Giorgio de Chirico was born in 1888 in Volos, capital of the Greek province of Thessaly. His parents were Italian, his mother a former operetta singer and his father a civil engineer who designed railroads in the province of Thessaly. When his father died in 1905, his mother took him and his brother to Munich where he studied at the Academy of Fine Arts, where he became devoted to Nietzsche and art which disdained the real world for fantasy and dreams. He was influenced by Max Klinger and especially the Swiss-German painter Arnold Bocklin. In 1909 de Chirico moved to Florence and in 1911 to Paris.
The young Italian was shortly caught up in the artistic turmoil of Paris. Through the influence of the poet-critic Apollinaire, he gained entry to the important annual art salons. He was represented in both the 1912 Salon d'Automne and the 1913 Salon des Independants; he won critical notice and began to work harder than ever. His style underwent surprising mutations. He abandoned the buxom nymphs and classical Greek style of Bocklin and showed affinities with cubism and other avant-garde currents that he was later to denounce.
De Chirico was the first artist to dwell on such seemingly arbitrary confrontations of inanimate objects. His work was unrelated to any "isms" and was a defiant rejection of the rest of modern art. This was the art that spellbound the young artists who emerged a few years later as the Surrealists. Max Ernst, Rene Magritte, Yves Tanguy, Salvador Dali and Andre Masson ll discerned in de Chirico's transformation of the ordinary the chief model for their own subversion of reality by dream, memory and association.

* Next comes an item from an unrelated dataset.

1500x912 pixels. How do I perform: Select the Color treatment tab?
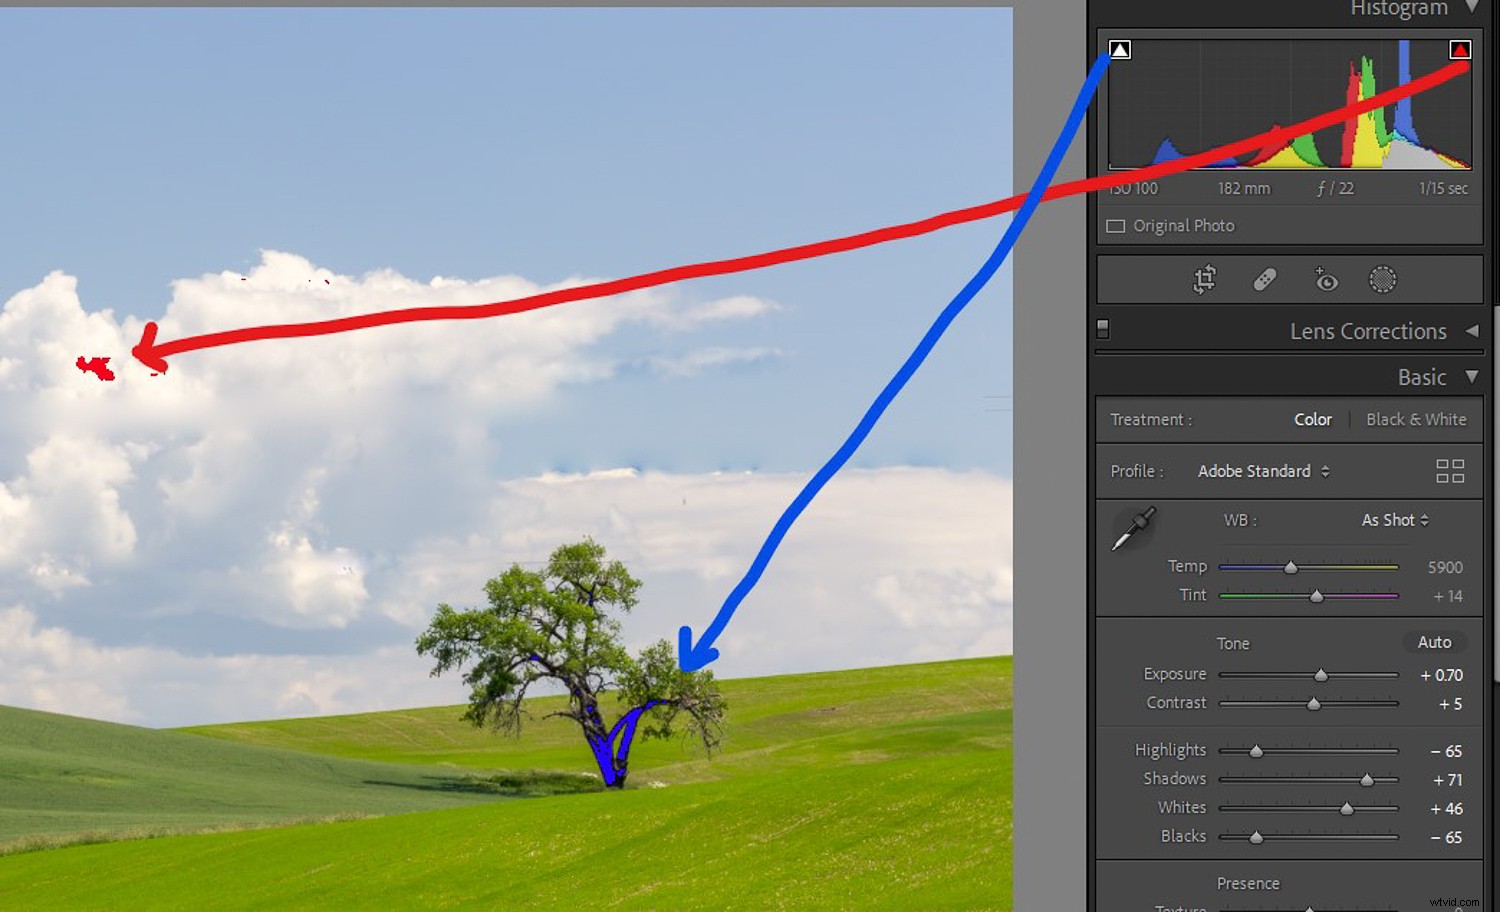1312,419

Most of his great pictures were painted before the outbreak of World War I, but at the end of the war, decadence started to set in. Gradually de Chirico turned from his radical style and obsessive visions to investigate the techniques of old masters like Rembrandt and Raphael, and in doing so sank into the flatulent "Renaissance" classicism he practiced until his death in 1978. He was only thirty-four at this time and unfortunately, he had neither the technical proficiency nor the mastery of drawing to reach his declared goal: a delayed place in the Renaissance tradition.
As time went on, vexing questions of authenticity and the problems of evaluation were raised by this man who looked backwards to his own youthful past through the odd practice of counterfeiting numerous variations of his acclaimed masterpieces. Hardly anyone in fifty years had a kind word for his later output. It was generally written off as the work of a self-plagiarizing bore.
De Chirico was a man of medium height, a bit stocky, always well dressed with impeccable manners. He had a melodious voice, unctuous, almost ecclesiastical, gestures and magnificent eyes. He was very generous, quite likeable despite his moody disposition. De Chirico was married twice. His first wife was Raissa Gurevich; the second marriage was to Isabella Far, who was called Isa. She was also his business partner and was responsible for the creation of a foundation which provided sole authentication of his work. She served as president of the foundation until she died in 1990, twelve years after her husband.